**Records supplied:**
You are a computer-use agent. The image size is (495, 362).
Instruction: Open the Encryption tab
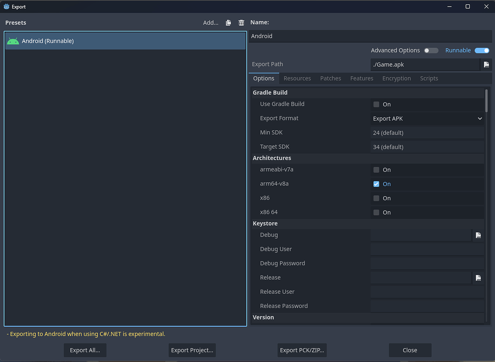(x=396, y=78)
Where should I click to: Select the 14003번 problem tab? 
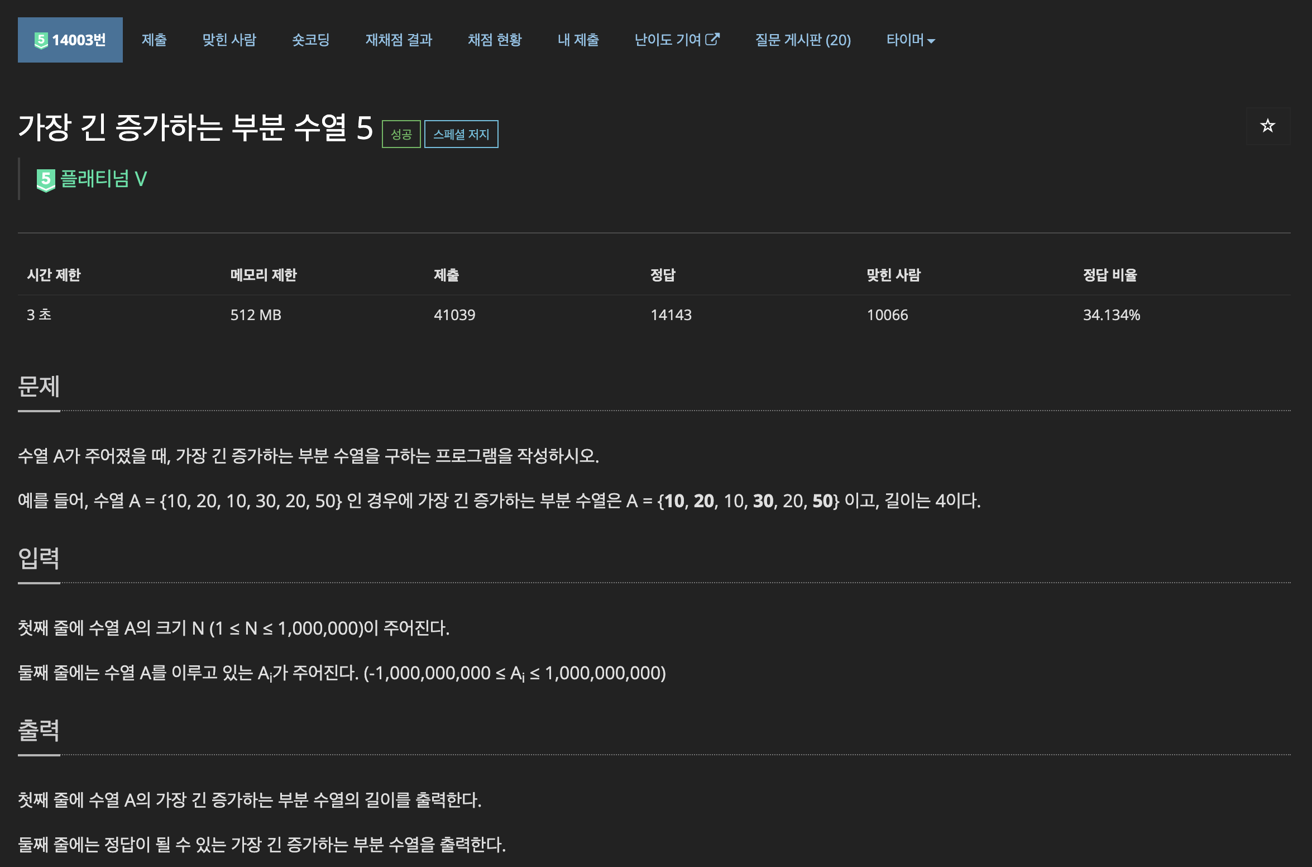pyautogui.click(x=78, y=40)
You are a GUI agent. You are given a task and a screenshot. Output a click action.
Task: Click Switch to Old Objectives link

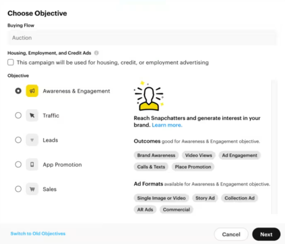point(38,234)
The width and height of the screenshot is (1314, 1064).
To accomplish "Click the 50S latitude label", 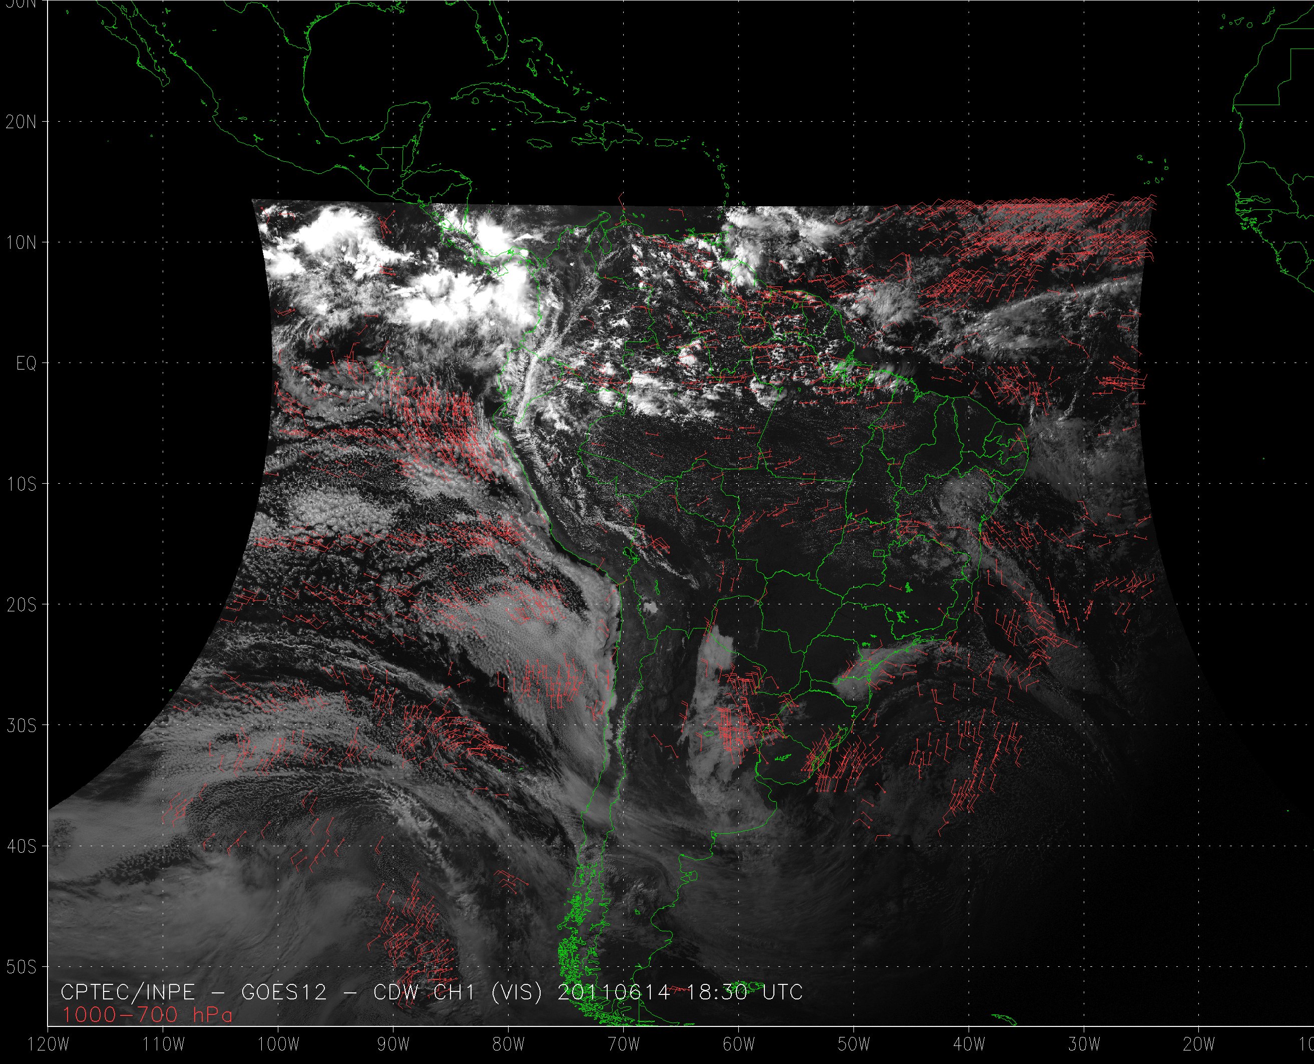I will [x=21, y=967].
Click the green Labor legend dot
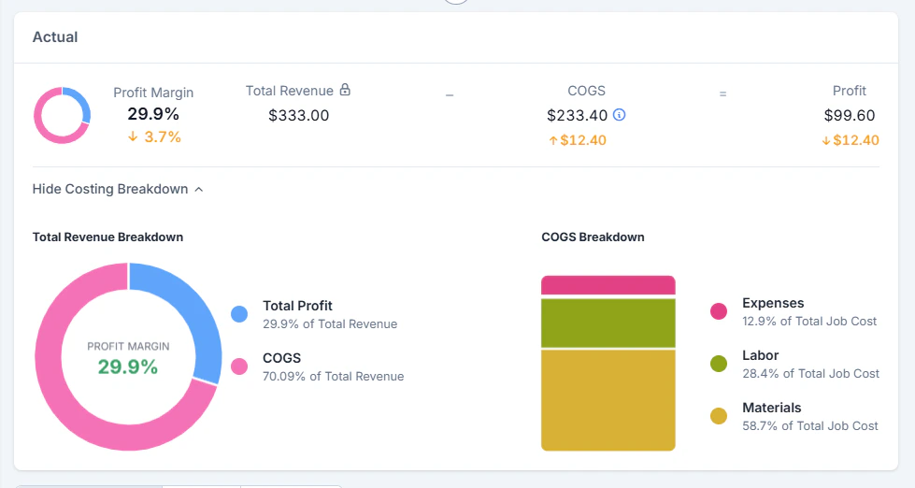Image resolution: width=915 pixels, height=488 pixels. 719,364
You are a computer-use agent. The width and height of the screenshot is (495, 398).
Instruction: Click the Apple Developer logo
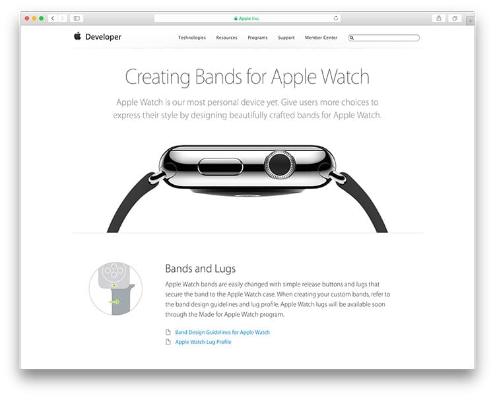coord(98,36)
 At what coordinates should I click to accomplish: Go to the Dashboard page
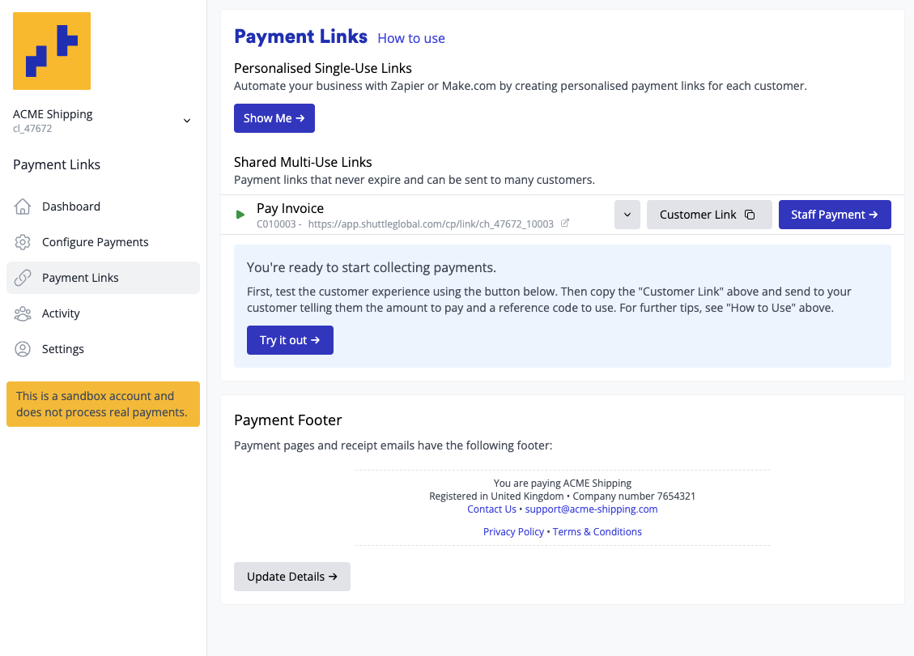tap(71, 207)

**Written request:** Count the lines in the records that contain the string "should", with case counting, and reply with only that number.

**Finished exercise:** 2